À Corfou, les Juifs de l'île sont recensés et fichés le 25 avril 1942. Le 12 mai l'Ordnungspolizei d'Athènes demande au groupe d'armées E des bateaux pour évacuer les Juifs de Corfou à Patras et ceux de Crète au Pirée. Mais le 13, le commandant de Corfou, l'Oberst Jäger, s'interroge sur cette opportunité, pensant que l'Aktion ne pourrait être réalisée avec la rapidité nécessaire, et signale la présence d'un bateau de la Croix rouge Internationale dans le port de Corfou, ce qui serait d'un mauvais effet... Malgré ses objections, après la visite dans l'île du SS Obersturmführer Burger de Theresienstadt, des bateaux sont expédiés à Corfou le 24 mai. Mais la Police de sécurité restant invisible, les bateaux lèvent l'ancre le 28 mai. Finalement, après une nouvelle intervention de Burger, l'Aktion démarre le 11 juin, et le 17 juin un rapport de la police de sécurité signale que 1.795 Juifs ont été évacués par le « Kapitän zur See Magnus ».

 

À Zante, les 270 juifs réussissent à s'échapper et gagnent l'Italie du Sud par bateau. En Crète, les Allemands réussissent à déporter 260 Juifs de l'île.

 

En ce qui concerne Rhodes, le sort des Juifs s'améliore paradoxalement en avril 1942 suite au départ du gouverneur Vecchi. Le nouveau Gouverneur, l'Amiral Campione, revoit non seulement la politique antisémite de son prédécesseur et n'hésite pas à manifester sa sympathie à l'égard des Juifs. La plupart des mesures antisémites sont rapportées. À l'écart des grandes routes de la Shoah, dont par ailleurs ils ignorent l'existence, les Juifs de Rhodes se croient à l'abri : les quatorze victimes juives d'un bombardement allié n'y changent rien.
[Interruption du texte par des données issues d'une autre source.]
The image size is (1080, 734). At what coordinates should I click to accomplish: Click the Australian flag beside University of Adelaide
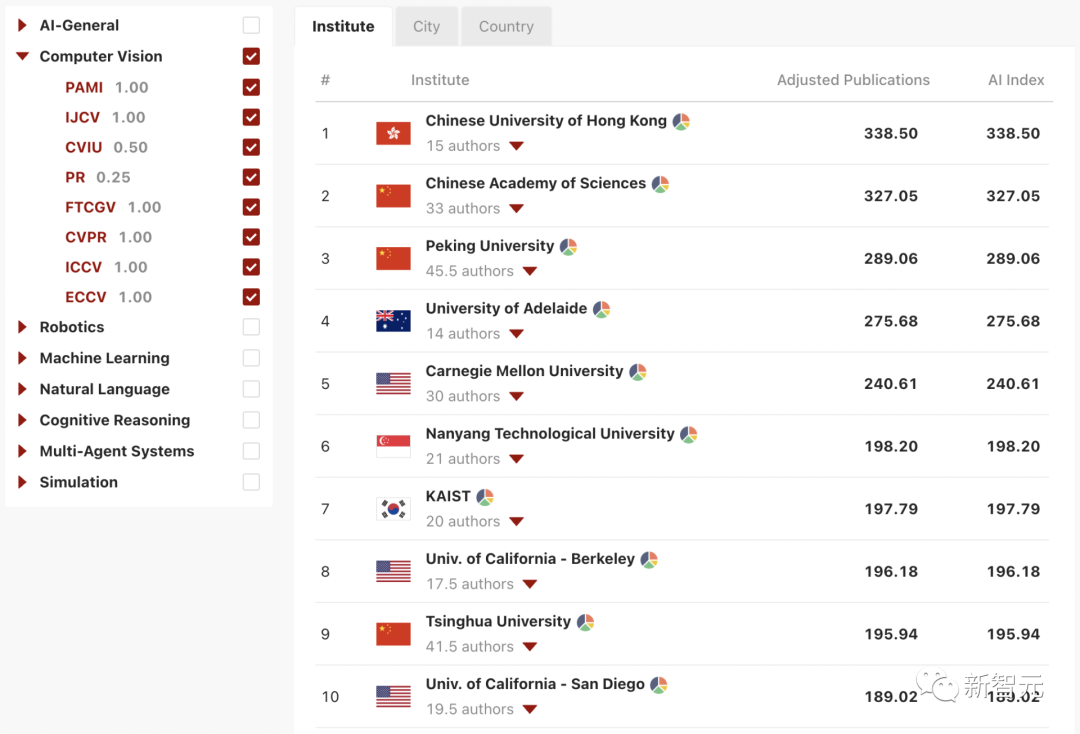(392, 320)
La chute du Duce, le 25 juillet 1943, va remettre les pendules à l'heure et sceller leur destin.

 

Rhodes et les îles orientales de la mer Égée constituent une base avancée aux ordres du Generalleutnant Ulrich Kleemann. En septembre 1943, les Anglais débarquent à Kos, Samos et Léros. Mais Kleemann les en chasse, puis s'occupe des Juifs.

 

Le 13 juin, l'île est désignée comme point de rassemblement pour l'ensemble des juifs du Dodécanèses. Le 19 juillet, l'ordre est donné aux hommes juifs de plus de 16 ans de se présenter, dès le lendemain matin, à la Gestapo aux fins de recensement. Non seulement les nazis ne leur rendent pas leurs papiers, mais ils sont informés qu'ils vont tous être déportés, avec femmes et enfants, dans une île voisine. Sous peine d'exécution immédiate, ils s'entendent priés de revenir dès le lendemain, accompagnés de leur famille et munis de leurs.objets de valeur, car ils sont supposés vivre désormais de leurs économies. Inconscients du danger, presque tous les Juifs de Rhodes, 1.700 hommes, femmes et enfants, se rendent dans un camp provisoire dans l'attente du départ. Le 23 juillet, tandis que les responsables locaux italiens et allemands, se disputent le butin qu'ils laissent derrière eux, les Juifs sont embarqués dans de petits bateaux.

 

Arrivés au Priée le 31 juillet 1944, ils sont d'abord acheminés vers le camp de concentration de Haydar près d'Athènes. De là, le 3 août 1944, ils sont entassés dans des wagons à bestiaux pour Auschwitz. C'est le 16 août, dans un état d'épuisement terrible, qu'ils arrivent au centre d'extermination, distant de près de 1.600 kilomètres de leur île natale. 32 sont morts durant le voyage. 1.145 sont immédiatement exterminés, 437 succombent dans les camps de travail. En mai 1945, à la libération de l'île par les troupes britanniques, il ne reste plus qu'une poignée de Juifs. Sur les 1.700 déportés de Rhodes, il n'y aura que 151 survivants. Plusieurs centaines ont par ailleurs été noyées dans la mer Égée.

 

Au total, plus de 60.000 juifs grecs ont été déportés. Il en reviendra moins de 12.000.